Bersamaan dengan kilat petir, ia tumbang.
Kali yang meluap menggeser letak tubuhnya.
Pelan-pelan ia hanyut. 
Dahan-dahannya pecah dan patah.
Daun-daunnya rontok oleh benturan 
lumpur. Akar yang cabut, membelah tanah.

Bungur tua itu, terhempas.
Kokohnya tuntas. 
Riwayatnya tak pernah dicatat,
bahkan para pemancing 
yang datang esok,
tak membicarakan apa-apa tentangnya.
Ia hanya pohon.

Taman Gunter, 6 Maret 2025

*

GAHARU

urat kayunya mengular ke arah
delapan penjuru mata angin.
coklat kehitam-hitaman, 
menerbitkan wibawa dan pesona.
Wanginya manis, 
aroma rantingnya cengkih.
Akar yang meranggas,
pada setiap serabutnya
menyentuh genang embun dikulit tanah. 
Ajaib sebagai pohon surga.

Taman Gunter, 6 Maret 2025

*

INDONESIA HARI INI 

Jaman ciptakan pemikiran-pemikiran.
produk dari pemikiran adalah industri.
Setiap waktu, jam yang bergerak,
serupa angin buritan,
mutar diselasar gedung dan taman kota.
Apa yang kita pikirkan tentang hidup hari ini,
adalah bentuk lain dari gaduh di kepala.
Dimana, pemikiran-pemikiran muara keinginan-keinginan.
Maka, orang-orang kota kehilangan penglihatan.
Mata mereka mencelat ke pemukiman-pemukiman banjir. Hanyut, nyangkut didapur perumahan subsidi.

Orang-orang desa,
telah menjadi petani tekun sejak lalu.
Tapi industri negara luar merusak panen mereka.
Orang desa nestapa, petani nelangsa.
Ini jaman, dimana tak ada tempat yang sah untuk merdeka.
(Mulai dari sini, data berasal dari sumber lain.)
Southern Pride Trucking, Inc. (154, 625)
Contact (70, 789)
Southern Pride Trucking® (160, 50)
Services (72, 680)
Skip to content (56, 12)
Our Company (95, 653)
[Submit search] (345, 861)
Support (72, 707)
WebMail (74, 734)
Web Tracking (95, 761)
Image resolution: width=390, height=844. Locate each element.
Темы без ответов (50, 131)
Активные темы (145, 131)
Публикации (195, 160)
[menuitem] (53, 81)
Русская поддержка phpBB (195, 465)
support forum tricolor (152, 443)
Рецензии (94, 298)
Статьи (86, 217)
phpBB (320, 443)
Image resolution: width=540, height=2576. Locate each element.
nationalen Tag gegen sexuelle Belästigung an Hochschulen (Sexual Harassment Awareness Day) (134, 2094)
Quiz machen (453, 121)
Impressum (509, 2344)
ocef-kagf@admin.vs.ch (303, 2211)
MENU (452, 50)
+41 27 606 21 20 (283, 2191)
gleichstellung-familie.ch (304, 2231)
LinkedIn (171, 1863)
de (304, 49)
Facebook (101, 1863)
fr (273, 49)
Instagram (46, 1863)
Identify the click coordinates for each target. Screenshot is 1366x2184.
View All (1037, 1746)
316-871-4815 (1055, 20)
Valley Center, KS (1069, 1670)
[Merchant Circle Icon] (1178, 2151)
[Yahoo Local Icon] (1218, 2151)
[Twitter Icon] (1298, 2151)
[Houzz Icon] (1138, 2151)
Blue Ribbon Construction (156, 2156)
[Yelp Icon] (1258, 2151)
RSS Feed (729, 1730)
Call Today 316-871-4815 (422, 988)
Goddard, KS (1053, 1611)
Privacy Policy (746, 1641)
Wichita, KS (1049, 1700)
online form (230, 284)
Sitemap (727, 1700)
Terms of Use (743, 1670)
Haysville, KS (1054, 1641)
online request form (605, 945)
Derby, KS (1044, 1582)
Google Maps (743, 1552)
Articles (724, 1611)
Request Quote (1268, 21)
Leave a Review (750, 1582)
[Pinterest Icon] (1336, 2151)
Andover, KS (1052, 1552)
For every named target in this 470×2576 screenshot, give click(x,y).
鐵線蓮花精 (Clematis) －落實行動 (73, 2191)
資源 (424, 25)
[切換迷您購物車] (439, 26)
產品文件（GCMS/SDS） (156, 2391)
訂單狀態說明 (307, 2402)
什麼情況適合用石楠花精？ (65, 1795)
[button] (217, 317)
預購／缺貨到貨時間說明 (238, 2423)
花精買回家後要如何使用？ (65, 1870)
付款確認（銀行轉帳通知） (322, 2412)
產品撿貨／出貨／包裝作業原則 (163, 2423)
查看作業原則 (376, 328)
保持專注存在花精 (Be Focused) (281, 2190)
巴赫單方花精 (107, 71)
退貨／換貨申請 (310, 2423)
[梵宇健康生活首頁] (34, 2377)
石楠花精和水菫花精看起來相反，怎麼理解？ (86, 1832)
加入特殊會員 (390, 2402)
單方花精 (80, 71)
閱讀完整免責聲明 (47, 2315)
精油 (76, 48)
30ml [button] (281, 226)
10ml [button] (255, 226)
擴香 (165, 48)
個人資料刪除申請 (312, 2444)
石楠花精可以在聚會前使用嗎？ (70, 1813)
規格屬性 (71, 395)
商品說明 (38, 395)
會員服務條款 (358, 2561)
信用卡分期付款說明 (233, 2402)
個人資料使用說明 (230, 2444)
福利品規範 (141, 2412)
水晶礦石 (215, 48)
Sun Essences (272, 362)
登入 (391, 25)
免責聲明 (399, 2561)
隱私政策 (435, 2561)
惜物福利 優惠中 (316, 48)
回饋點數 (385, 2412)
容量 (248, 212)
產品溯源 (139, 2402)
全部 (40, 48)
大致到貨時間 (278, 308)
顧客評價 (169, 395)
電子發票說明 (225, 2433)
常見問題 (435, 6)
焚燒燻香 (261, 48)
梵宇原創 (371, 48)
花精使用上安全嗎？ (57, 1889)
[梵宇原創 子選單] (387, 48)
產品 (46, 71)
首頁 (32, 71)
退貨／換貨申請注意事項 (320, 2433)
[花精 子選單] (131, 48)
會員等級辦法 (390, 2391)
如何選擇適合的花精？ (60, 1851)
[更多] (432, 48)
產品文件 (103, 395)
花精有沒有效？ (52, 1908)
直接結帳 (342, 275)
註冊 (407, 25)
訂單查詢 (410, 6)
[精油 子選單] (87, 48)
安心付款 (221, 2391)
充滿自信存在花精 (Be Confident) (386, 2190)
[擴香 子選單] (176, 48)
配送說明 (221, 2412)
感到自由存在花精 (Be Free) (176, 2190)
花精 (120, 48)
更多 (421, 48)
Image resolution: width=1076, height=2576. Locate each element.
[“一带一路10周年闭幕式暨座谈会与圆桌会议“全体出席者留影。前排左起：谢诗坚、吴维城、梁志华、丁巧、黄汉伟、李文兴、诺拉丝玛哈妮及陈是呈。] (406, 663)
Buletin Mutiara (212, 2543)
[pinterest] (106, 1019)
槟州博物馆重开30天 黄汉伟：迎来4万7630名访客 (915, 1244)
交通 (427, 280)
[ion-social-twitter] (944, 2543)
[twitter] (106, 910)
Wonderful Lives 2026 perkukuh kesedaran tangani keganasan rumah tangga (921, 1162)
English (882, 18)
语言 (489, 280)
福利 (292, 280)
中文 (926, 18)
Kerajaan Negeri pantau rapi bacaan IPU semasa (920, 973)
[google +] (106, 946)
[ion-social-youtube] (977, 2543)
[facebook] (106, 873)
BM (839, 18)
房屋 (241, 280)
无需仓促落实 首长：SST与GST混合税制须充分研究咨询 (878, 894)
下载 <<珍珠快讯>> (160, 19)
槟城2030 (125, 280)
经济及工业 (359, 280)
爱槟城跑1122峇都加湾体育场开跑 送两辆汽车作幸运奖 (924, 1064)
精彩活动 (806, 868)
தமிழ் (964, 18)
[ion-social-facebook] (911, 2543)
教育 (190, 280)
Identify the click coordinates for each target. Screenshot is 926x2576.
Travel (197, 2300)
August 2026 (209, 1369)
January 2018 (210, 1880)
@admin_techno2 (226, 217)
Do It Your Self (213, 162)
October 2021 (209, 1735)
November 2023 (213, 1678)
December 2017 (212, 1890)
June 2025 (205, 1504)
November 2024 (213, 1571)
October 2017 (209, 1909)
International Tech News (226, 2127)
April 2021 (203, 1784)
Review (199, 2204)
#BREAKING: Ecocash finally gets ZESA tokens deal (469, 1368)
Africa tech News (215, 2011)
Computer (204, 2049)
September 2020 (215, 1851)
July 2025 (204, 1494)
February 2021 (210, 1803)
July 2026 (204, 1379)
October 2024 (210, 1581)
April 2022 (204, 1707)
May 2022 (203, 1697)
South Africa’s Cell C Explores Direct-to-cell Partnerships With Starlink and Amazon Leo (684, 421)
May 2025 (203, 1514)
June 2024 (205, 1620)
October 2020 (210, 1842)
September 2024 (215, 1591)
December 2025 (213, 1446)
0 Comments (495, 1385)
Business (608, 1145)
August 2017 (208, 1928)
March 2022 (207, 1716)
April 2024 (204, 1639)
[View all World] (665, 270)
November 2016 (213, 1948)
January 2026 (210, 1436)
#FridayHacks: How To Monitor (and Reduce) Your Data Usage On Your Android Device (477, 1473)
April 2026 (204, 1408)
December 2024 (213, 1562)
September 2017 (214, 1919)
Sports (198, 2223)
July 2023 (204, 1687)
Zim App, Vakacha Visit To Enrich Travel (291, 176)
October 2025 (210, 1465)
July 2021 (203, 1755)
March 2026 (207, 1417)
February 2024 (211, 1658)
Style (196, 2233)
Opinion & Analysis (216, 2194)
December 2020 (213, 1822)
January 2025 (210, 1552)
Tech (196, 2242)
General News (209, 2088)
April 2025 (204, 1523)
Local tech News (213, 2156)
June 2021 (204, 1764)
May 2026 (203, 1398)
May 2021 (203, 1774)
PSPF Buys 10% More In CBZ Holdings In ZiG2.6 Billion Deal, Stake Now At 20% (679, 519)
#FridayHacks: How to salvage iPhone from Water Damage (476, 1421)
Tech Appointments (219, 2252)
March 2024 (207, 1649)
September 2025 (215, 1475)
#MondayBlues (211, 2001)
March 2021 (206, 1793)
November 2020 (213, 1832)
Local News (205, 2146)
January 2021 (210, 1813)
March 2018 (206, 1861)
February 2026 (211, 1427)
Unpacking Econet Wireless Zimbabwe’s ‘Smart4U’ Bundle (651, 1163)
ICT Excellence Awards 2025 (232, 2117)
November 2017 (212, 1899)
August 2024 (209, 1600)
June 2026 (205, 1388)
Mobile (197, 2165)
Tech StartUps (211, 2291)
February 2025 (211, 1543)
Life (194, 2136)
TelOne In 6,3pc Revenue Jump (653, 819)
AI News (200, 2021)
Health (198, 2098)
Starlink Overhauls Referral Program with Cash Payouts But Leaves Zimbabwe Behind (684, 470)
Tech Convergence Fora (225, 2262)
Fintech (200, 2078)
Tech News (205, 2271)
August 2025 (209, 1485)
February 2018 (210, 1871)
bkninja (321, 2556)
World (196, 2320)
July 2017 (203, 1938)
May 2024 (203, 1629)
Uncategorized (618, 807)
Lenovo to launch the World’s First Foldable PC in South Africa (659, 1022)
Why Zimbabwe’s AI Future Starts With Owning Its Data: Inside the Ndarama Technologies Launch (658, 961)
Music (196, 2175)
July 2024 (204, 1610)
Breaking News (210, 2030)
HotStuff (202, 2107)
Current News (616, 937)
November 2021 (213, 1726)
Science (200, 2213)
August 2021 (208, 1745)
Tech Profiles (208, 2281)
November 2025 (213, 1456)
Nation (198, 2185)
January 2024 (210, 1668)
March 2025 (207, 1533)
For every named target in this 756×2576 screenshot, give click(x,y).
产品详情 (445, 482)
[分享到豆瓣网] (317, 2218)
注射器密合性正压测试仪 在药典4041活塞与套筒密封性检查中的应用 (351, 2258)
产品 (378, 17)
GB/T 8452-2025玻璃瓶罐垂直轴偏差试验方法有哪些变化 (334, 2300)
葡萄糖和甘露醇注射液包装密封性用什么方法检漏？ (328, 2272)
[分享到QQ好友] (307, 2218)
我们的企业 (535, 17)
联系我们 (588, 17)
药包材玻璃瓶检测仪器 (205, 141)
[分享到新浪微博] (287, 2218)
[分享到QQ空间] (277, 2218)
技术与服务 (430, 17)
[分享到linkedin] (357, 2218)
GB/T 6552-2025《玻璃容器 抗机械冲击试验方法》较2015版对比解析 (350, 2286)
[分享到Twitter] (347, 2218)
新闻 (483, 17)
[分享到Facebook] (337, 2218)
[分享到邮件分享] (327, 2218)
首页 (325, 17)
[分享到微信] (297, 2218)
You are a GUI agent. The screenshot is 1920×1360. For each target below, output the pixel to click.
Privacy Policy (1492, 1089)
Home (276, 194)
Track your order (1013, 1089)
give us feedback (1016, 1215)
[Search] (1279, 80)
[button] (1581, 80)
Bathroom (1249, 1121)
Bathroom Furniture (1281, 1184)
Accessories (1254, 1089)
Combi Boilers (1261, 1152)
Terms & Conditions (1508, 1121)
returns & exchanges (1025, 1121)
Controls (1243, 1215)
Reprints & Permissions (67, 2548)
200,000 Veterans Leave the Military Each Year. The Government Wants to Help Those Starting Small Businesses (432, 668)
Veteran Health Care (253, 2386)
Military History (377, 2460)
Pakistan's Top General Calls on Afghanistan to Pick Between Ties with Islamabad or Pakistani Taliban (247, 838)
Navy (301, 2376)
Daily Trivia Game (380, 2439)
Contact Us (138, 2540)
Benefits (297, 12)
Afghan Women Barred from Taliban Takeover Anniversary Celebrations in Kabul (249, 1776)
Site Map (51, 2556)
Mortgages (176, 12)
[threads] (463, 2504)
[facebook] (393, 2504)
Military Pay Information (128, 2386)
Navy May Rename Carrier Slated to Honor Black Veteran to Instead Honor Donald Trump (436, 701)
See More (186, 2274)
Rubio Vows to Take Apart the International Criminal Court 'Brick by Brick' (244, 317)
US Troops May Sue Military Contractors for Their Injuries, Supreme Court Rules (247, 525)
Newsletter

Taman Gunter, 6 Maret 2025

Dahta Gautama
DUNIA KITA 

Sejauh apa kita berjalan,
sebenarnya kita tak pernah sampai.
Kita hanya sedang berjalan,
tapi tidak sedang bergerak.
Orang-orang di negeri ini,
sebenar-benarnya paham.
bahwa dunia mereka cuma lingkar pendek.
Sejak bangun subuh, hingga lelap di ranjang pada dini hari, isi kepala cuma angan-angan.
Negara memberi kita merdeka untuk bicara.
Tapi merusak pita suara kita,
ketika kita mulai pintar. 

Negara membuka lowongan kerja,
tapi tidak membuka universitas akal.
Itu sebabnya, kita hanya pegawai,
tak pernah sampai sebagai 
manusia dengan julukan tuan.

Kalau sudah begini, 
dengan cara apa kita 
sanggup memiliki kemewahan.
Bukan pura-pura, 
bukan pajangan untuk dipamerkan
kepada tamu negara.

                      Taman Gunter, 6 Maret 2025

BIODATA PENYAIR:
DAHTA GAUTAMA. Lahir di Hajimena, Bandar Lampung 24 Oktober 1974. Menekuni sastra sejak tahun 1990. Puisi-puisinya, dimuat disejumlah koran lokal dan nasional, antaranya: Kompas, Koran Tempo, Media Indonesia, Republika, Merdeka, Jawa Pos, Lampung Post, Sumatera Post, Trans Sumatera, Lampung Ekspres, dll. Buku puisi tunggalnya, Menjadi Camar (2002), Metamorfosis Mimpi (2005), Silsilah Keluarga Kutukan (2010), Ular Kuning (2011) dan Manusia Lain (2013). 
Kini berprofesi sebagai advokat di Firma Hukum DG&Partners, pernah menjabat Pemimpin Redaksi Dinamika News (2005 – 2012), Direktur NGO Badan Logistik Informasi|BLI (2006 – 2012), Redaktur Pelaksana Majalah Demokratis (2002 – 2006), Reporter Antv (1996 – 1998), Ketua Komunitas Sastra Mata Angin (1995 – 1997). Saat ini sedang menempuh Pendidikan Program Doktor Ilmu Hukum di Universitas Borobudur.